The background mortality rates were assumed to be related to age and smoking status. The mortality rate from COPD is estimated to be 10,000 deaths per year in Canada (30.4 per 100,000 persons). In the model, it was assumed that any COPD related death was associated with a major exacerbation. As such, the impact of smoking status, age, and disease severity on COPD-related mortality was captured indirectly by their effect on exacerbations (Table 1).
C. Quality of life.
The model captured COPD related morbidity by using quality adjusted life years (QALYs). We assumed that COPD had a negative impact on patients' quality of life and that it was proportional to disease severity (Table 1). We also assumed that exacerbations reduced quality of life for the patient. The impact of COPD on patients' quality of life was captured using the EQ-5D utility weights , . Age specific EQ-5D utility weights derived from the general Canadian population  were used as reference utility weights to measure the area under the curve of QALYs lost due to COPD. Deaths were converted to equivalent QALY losses by assuming that the quality of life of patients dropped to zero at the time of death. The model calculated the overall QALYs lost at the population level, incorporating the number of COPD deaths, the number of COPD cases (mild, moderate, and severe), and the number of minor/major exacerbations over time (Table 1). We assumed that the quality of life of UD and FN patients was affected by COPD (similar to a TP patient).

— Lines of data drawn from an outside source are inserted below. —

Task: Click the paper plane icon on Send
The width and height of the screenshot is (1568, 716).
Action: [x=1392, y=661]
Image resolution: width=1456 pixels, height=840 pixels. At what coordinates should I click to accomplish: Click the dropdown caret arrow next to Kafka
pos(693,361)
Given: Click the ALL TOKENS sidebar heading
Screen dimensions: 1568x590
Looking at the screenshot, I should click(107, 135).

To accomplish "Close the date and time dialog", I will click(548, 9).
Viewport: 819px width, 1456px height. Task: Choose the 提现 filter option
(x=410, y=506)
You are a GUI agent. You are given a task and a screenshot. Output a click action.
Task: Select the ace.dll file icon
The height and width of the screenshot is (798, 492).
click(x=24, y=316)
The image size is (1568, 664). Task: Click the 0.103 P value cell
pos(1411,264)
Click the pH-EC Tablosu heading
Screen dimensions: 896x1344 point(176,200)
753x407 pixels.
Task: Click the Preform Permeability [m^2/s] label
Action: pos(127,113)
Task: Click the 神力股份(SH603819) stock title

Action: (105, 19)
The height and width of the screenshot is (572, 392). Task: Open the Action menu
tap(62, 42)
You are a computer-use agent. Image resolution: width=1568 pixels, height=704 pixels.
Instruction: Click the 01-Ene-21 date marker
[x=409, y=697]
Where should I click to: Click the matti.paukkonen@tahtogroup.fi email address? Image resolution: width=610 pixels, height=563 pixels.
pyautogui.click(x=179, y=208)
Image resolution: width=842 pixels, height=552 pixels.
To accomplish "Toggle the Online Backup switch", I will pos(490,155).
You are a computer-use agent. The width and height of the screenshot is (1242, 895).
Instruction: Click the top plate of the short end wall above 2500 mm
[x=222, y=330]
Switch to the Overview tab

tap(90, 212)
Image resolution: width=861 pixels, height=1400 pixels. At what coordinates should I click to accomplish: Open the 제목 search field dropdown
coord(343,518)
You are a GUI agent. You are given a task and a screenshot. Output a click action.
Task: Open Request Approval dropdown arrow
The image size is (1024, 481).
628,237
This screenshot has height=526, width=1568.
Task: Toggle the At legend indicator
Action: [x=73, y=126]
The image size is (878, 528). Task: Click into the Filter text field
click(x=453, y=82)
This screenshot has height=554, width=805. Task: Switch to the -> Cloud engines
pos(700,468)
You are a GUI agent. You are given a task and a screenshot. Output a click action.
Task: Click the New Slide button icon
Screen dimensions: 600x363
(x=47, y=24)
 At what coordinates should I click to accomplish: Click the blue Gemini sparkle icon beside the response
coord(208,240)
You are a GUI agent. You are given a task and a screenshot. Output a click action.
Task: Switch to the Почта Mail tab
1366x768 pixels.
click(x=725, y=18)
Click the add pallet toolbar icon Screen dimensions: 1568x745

The direct annual cost of COPD and exacerbations were modeled differentially based on COPD disease severity. Using previously derived data , we modeled the direct costs of maintenance therapy for the projected number of patients at each stage of the disease. Direct costs of exacerbations were also calculated based on the estimated unit cost per minor/major exacerbations  (Table 1) and the frequency of exacerbation episodes throughout the simulation. We assumed that patients with mild COPD who were undiagnosed (UD) or misdiagnosed (FN) did not generate any maintenance costs, while all TP and FP cases were assumed to accrue maintenance costs (e.g. costs related to drug treatment). However, we assumed that all COPD patients, including UD and FN cases, were at risk of experiencing an exacerbation and we incorporated associated costs with exacerbation for those cases , . We also considered indirect costs related to COPD, which accounts for approximately 20%, 33%, and 45% of total costs for mild, moderate, and severe COPD patients respectively.  (Table 1)
E. Model perspective.
The time horizon of the simulation was from 2011 to 2035. We populated the model to simulate the burden of COPD in Canada, and as such, Canadian unit costs were used to estimate the economic burden of COPD. However, exchange rates between Canadian and US dollar have also been reported to facilitate some basic comparisons. The costs and QALYs were discounted at 3% annual discount rate in the base case scenario. However, the effects of other discount rates were also captured in the sensitivity analysis. The unit costs reported in earlier studies  were adjusted using Consumer Price Index (CPI) in Canada to approximate 2011 unit costs.
3. Model validation and sensitivity analysis
The model was initially calibrated to replicate observed population trends as predicted by Statistics Canada . The structure of the model and input parameters was carefully discussed with expert clinicians and the model was validated by comparing the predicted epidemiological variables against the predictions in a number of independent studies. Furthermore, the results were examined under several extreme scenarios to assure robustness and internal validity of the model. Extensive one way sensitivity analyses were conducted to evaluate the effect of variation in input parameters on the results. Since long-standing asthma may be a risk factor for COPD, we also modeled the possible impact of the rising rates of asthma on the costs of COPD over time.
4. Modeling of interventions
We estimated the outcomes for the following three hypothetical interventions.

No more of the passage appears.